### Reading passage
## start

2015 Double Value Produce Perks Press Release


Improving Fresh Food Access: Incentives through “Produce Perks” offered at Cuyahoga County Farmers’ Markets

CLEVELAND, OHIO – May 18, 2015Seventeen farmers’ markets, two farm stands and one mobile market throughout Cuyahoga County are participating in a program that offers incentive dollars to customers utilizing the Ohio Direction Card, according to Ohio State University Extension in Cuyahoga County.

“Double Value Produce Perks” is an initiative developed by The Cleveland-Cuyahoga County Food Policy Coalition (a coalition initiated by Ohio State University Extension-Cuyahoga County and Case Western Reserve University’s Prevention Research Center for Healthy Neighborhoods) in partnership with several Greater Cleveland philanthropic partners and Wholesome Wave, a national nonprofit focusing on access and affordability of healthy, local foods in underserved communities.

## end

### Recorded information
## start

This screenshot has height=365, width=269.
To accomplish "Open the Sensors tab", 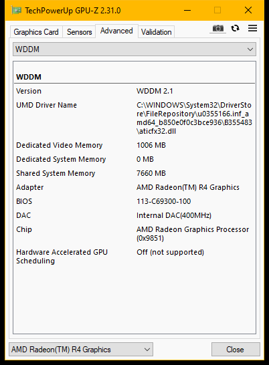I will coord(79,32).
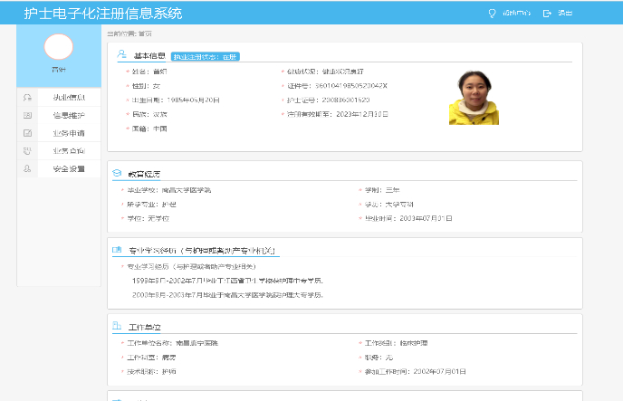
Task: Select 信息维护 in the sidebar
Action: pos(69,115)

## end

### Problem to solve
Resume the Produce Perks press release right after its last sentence.

### Result of the task
Produce Perks are incentive tokens given to customers at participating farmers’ markets who use an Ohio Direction Card to purchase food. A customer wishing to use their food assistance benefits can swipe their card at one central terminal, located at participating market’s information booths, and ask to withdraw a desired amount. The market will then provide tokens for the transaction in addition to Produce Perks that can be spent on fruits and vegetables. The incentive is a dollar-for-dollar match to every dollar spent (up to $10) using an Ohio Direction Card at the market. There is no minimum purchase amount to qualify for the incentives and as the name suggests, Produce Perks are only good for purchasing fruits and vegetables. All other tokens purchased with the Ohio Direction Card are good to use on eligible items at the market.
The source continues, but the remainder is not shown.